GRÉMION Catherine, Profession : décideurs, op. cit., 1979, pp.4-5.

186.

Nous nous permettons de renvoyer à la notice méthodologique en annexe sur le travail quantitatif entrepris.

187.

« La règle est que l’on publie et distribue un “relevé de décision” sans mention des interventions qui ont amené à s’arrêter sur les choix finaux, ni des positions prises par les participants. » Ibid., p.5.

188.

Cf. la liste des sources.

189.

En dehors du déchiffrage de l’écriture elle-même, il nous a fallu un certain temps pour en apprivoiser les codes, les abréviations, les initiales, les signes, etc.

190.

Cf. par exemple :DESAGE Fabien, Le consensus communautaire contre l'intégration intercommunale…, op. cit., 2005, p.44.

191.

Les « traces à rebours » selon la formule de Michel de Certeau : DE CERTEAU Michel, L’écriture de l’histoire, Paris, Gallimard, 2002 (1ère éd. : 1995), p.58.

192.

Le souci de conservation des traces de ces échanges par un haut fonctionnaire nous a été d’une aide précieuse.
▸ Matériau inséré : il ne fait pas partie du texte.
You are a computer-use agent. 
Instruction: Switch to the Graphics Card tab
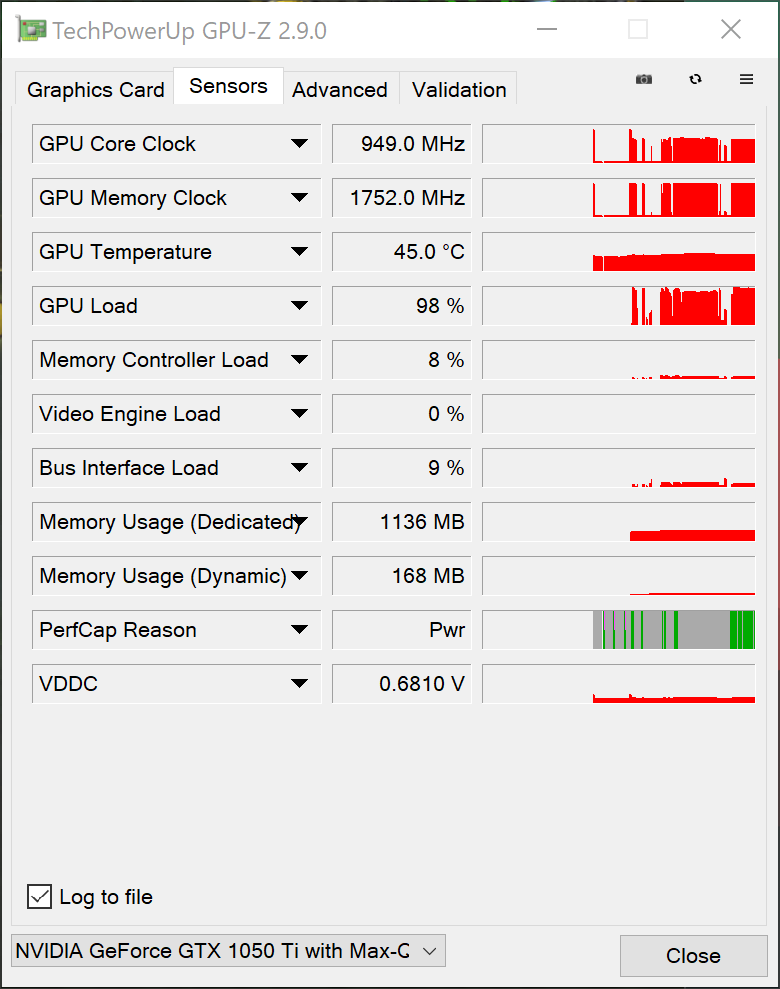[95, 90]
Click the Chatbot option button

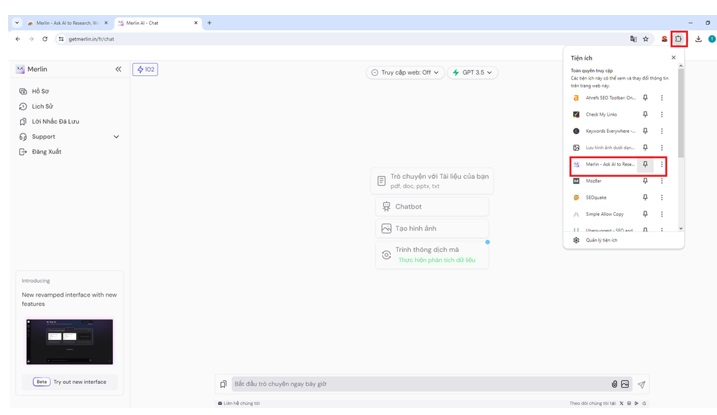click(432, 206)
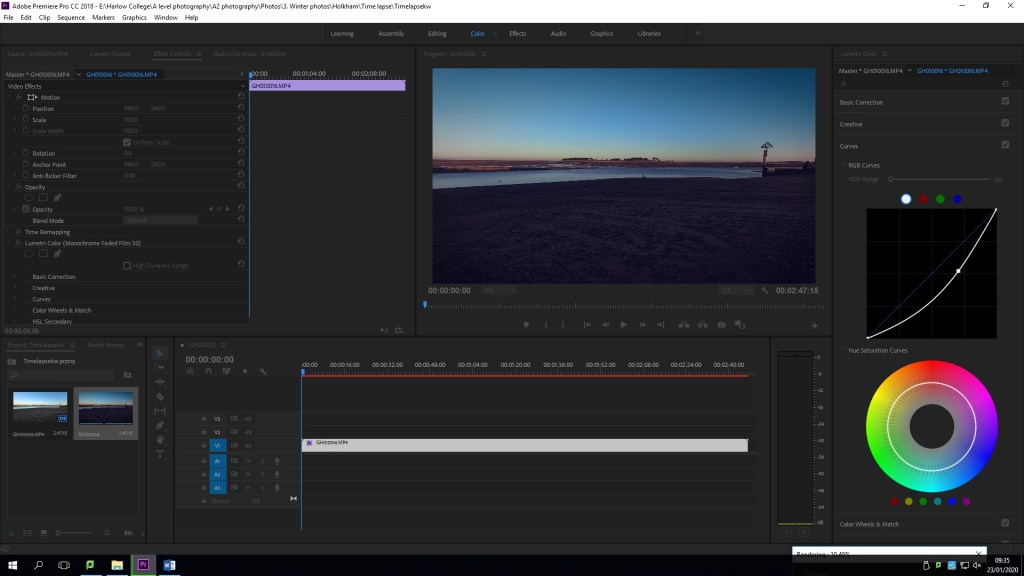Select the Razor tool in the toolbar
This screenshot has height=576, width=1024.
tap(160, 397)
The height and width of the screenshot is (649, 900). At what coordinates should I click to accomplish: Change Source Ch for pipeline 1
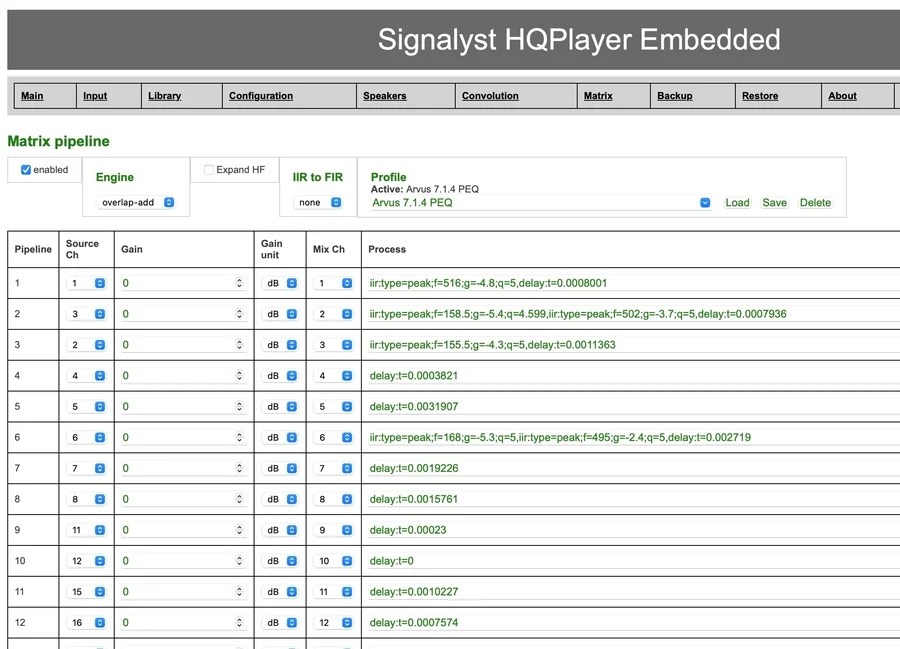click(x=87, y=283)
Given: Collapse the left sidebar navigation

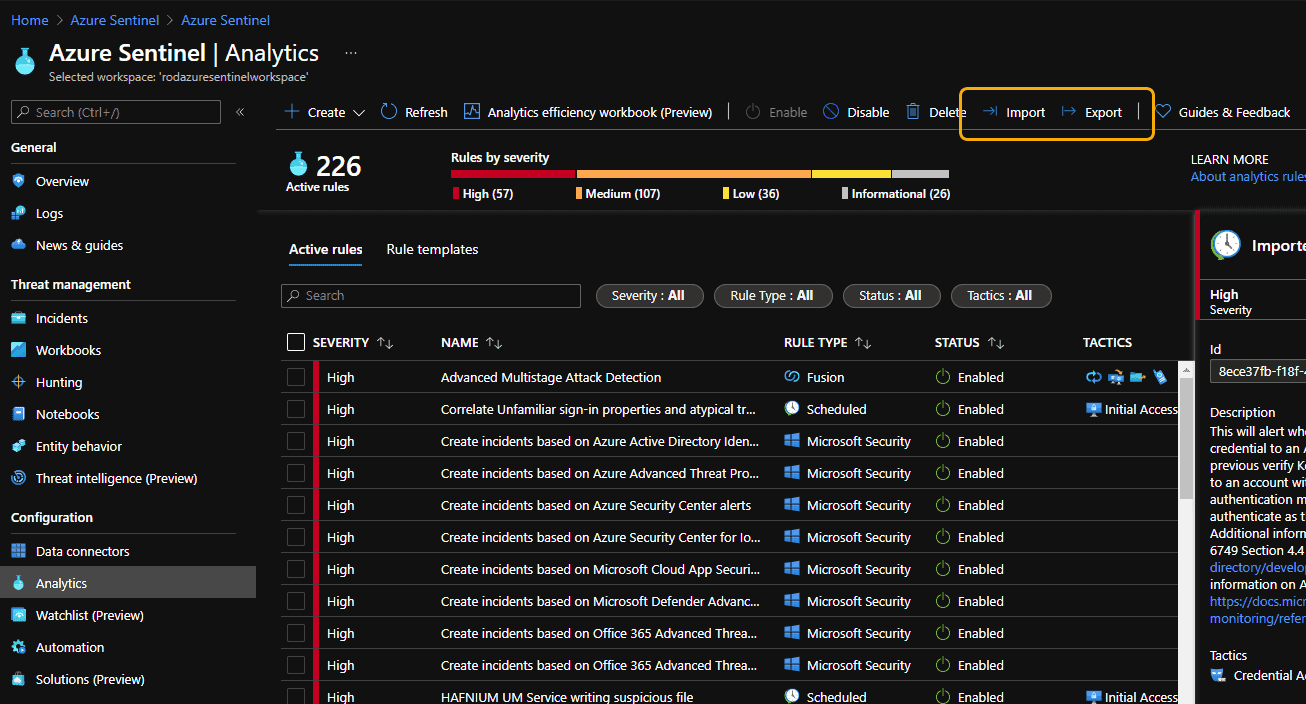Looking at the screenshot, I should tap(240, 112).
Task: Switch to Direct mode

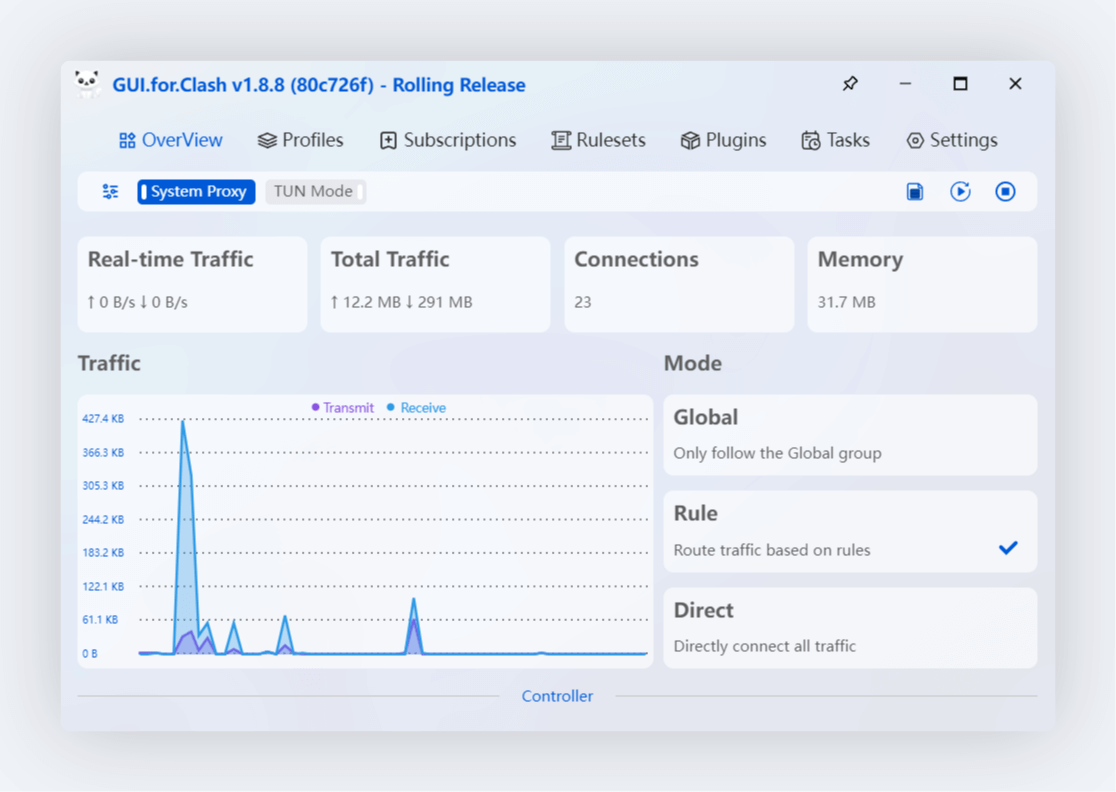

Sans que cela suffise évidemment à témoigner d’une multiplication de cette pratique, nous pouvons néanmoins souligner que nous avions bénéficiée du même type de sources lors de notre enquête de terrain de DEA sur ATTAC, au cours de laquelle nous avions accédé à plusieurs courriers éléctroniques imprimés, retracant des échanges au sein de l’appareil du parti communiste ou entre les membres du conseil d’administration de l’association. GERVAIS Julie, Les militants et le “système d'Attac”: entre mutations du militantisme et nouveaux engagements citoyens, DEA de science politique, IEP de Lyon, 2001.